A student must earn a grade of at least 65% in each competency in order to pass the course. If a student fails one or more of the core competencies in a course, he or she fails the course. Some courses are offered in summer school. In order to be eligible for summer school, a student must pass at least half the core competencies. Eligible students attending summer school are only required to master the core competencies they failed.

==Campbell Advisory Program==
All students at Campbell High School participate in the Campbell Advisory Program. Students meet with their staff advisors for thirty five minutes in groups of approximately twelve. The CAG advisor is a spokesperson and an advocate for the best interests of each advisee. Each advocate is a contact person and a resource for his or her advisees. It is hoped that a lasting relationship can be developed in this context so each student feels he or she has a spokesperson who is approachable and works on his or her behalf. CAG also encourages trust, responsibility and mutual respect among a diverse group of students.

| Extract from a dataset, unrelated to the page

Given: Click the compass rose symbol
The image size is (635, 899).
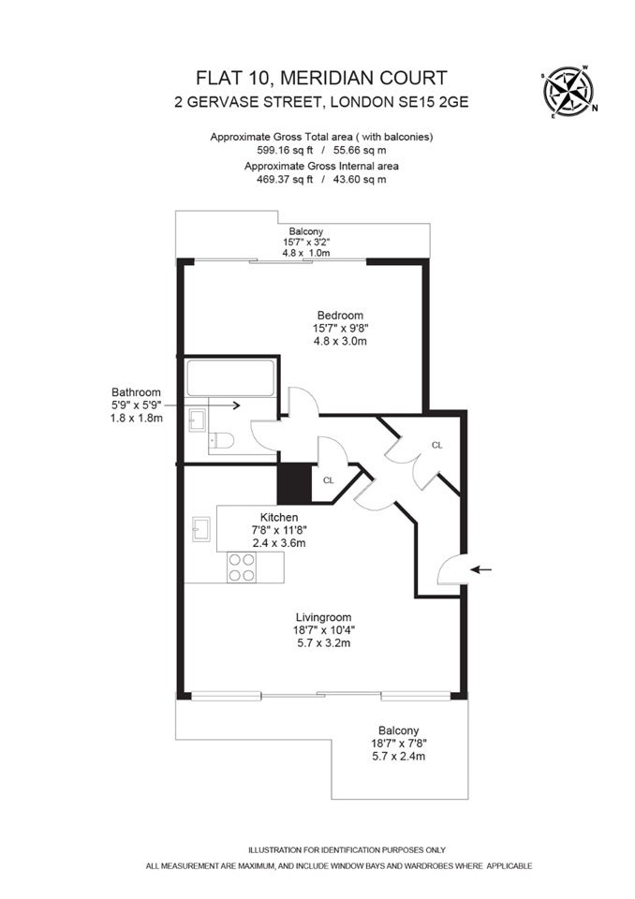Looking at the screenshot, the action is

Students of Campbell High School also have a policy where there is a formative and summative grading system. Formative is the class work or homework that is worth 15% of the class grade. Summative work are quizzes, test or other forms of work that is worth 85% of the class grade.

==Sophomore project==
All students must successfully complete and present a project during their sophomore year in order to graduate from Campbell High School. The Sophomore Project reflects a minimum of thirty hours of community service chosen by the student and approved by the sophomore project clearinghouse.

==Senior project==
The Senior Project is a requirement for graduation at Campbell High School for all seniors, as well as any students considering early graduation. The Senior Project is designed by each student and approved by the senior project clearinghouse, and must reflect at least forty hours of work. Completion includes a class presentation. These projects develop individual skills and knowledge in an area that the student chooses. Opportunities to gain credit for the project will be based on documented hours: 67.5 plus hours can earn one-half credit and 135 plus hours can earn one credit.

== Sports ==
Campbell High School is a member of the New Hampshire Interscholastic Athletic Association (NHIAA). Campbell competes in 7 fall sports, 5 winter sports, and 4 spring sports, all members of the Division III NHIAA.

=== Football ===
The football team at Campbell High does well, earning the title of undefeated state champs in the 2017-18 season, the first Campbell football team to earn that title in school history. This is the most recent state championship win since the 2014-15 season.

=== Softball ===
The CHS Softball team competes both at the varsity and junior varsity level. The varsity softball team has made five championship appearances (going 4-5), the first being in 2008, and the latest in 2015. The Lady Cougars won the 2011 NHIAA Division III championship, with an 8-0 win over Somersworth High School. Following the 2011 title, the Cougars won three consecutive NHIAA Division III championships in 2013, 2014, and 2015.

=== Baseball ===
Campbell High School has a varsity and junior varsity baseball team. The varsity baseball team has done exceptionally well, making seven championship appearances since 2006. The team has won five NHIAA Division III championships, the first being in 2006, followed by ones in 2011, 2014, 2015, and 2017.